Strong words from a strong-minded man? Boehner tried to come across as a tough-talking, no-nonsense realist who’s ready to cut spending to the bone while holding the line on higher taxes. But when his own budget proposal was analyzed by experts, according the Associated Press, it fell wildly short of Tea Party expectations: “Of particular embarrassment was a Congressional Budget Office finding that Boehner’s measure would cut the deficit by just $1 billion next year,” the AP wrote.
So why all the machismo, political posturing and grandstanding? If the best Boehner can come up with is a measly billion dollars in savings for an entire year, when the deficit is $14.3 trillion and still climbing, he has no call to berate President Obama and other Democrats. Our government spends a billion dollars in about five hours. What Boehner admitted — if only we have the ability to read between the lines — is how very difficult and dangerous it is to radically cut government spending in a weak economy.

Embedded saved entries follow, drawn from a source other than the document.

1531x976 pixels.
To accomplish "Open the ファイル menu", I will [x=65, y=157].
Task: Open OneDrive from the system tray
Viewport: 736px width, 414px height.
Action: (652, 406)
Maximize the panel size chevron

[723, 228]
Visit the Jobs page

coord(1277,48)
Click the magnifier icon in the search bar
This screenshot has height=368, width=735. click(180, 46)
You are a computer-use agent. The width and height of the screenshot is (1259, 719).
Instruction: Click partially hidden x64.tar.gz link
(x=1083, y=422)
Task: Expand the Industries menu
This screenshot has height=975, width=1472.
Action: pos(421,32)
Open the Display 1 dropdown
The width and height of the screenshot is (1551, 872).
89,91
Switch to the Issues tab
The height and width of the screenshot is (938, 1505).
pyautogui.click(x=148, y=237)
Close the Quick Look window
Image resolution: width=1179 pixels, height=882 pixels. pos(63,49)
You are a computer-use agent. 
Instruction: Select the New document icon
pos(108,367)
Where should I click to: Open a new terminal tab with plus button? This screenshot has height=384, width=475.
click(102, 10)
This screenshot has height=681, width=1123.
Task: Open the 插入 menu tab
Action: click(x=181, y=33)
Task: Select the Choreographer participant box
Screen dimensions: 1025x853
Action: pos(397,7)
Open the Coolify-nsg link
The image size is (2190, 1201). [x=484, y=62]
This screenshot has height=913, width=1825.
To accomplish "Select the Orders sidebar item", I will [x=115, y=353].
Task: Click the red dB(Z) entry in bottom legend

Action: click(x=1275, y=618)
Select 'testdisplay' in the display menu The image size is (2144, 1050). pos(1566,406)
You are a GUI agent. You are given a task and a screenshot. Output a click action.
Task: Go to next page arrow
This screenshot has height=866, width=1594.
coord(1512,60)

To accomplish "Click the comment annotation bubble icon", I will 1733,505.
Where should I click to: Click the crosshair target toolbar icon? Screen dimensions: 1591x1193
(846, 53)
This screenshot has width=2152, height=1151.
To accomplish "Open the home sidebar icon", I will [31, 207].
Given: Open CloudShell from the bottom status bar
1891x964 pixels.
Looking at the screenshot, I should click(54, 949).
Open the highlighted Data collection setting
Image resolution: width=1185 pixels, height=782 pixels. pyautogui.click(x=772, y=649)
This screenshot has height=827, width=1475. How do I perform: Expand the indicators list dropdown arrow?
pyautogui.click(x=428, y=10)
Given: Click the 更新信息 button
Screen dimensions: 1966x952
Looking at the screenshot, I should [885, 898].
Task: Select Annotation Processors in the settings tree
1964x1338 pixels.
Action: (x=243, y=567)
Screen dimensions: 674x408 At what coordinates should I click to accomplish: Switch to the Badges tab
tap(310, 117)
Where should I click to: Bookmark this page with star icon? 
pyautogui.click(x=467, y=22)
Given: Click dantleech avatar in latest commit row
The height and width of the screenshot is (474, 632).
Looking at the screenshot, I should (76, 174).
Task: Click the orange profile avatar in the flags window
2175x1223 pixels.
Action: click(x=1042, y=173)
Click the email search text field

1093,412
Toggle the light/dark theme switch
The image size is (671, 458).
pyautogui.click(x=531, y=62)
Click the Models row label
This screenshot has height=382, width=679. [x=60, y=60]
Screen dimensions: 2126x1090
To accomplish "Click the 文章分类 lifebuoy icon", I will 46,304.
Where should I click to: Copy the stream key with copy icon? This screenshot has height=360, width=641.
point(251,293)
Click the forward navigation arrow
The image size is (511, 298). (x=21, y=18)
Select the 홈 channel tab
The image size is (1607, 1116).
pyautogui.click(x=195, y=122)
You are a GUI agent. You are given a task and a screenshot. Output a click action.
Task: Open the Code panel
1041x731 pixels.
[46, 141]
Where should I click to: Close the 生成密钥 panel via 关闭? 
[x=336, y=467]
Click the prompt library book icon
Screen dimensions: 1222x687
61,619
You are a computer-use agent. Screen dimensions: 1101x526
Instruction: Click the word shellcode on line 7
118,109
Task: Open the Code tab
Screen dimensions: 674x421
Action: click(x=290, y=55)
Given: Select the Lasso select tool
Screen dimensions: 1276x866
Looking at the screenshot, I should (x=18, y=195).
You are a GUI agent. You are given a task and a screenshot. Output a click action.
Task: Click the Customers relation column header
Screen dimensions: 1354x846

Democrats didn’t ask for a “blank check,” nor did Boehner improve on their more balanced approach. All he did was stick his foot in his mouth, at a time when Republicans need to admit that a real-world solution to the national debt is going to require the rich to suffer along with other Americans, for a change.
Can Boehner survive his Billion Dollar Boner? Will the Tea Party types ever let him live it down? Only time will tell the outcome of this latest tempest in a teapot.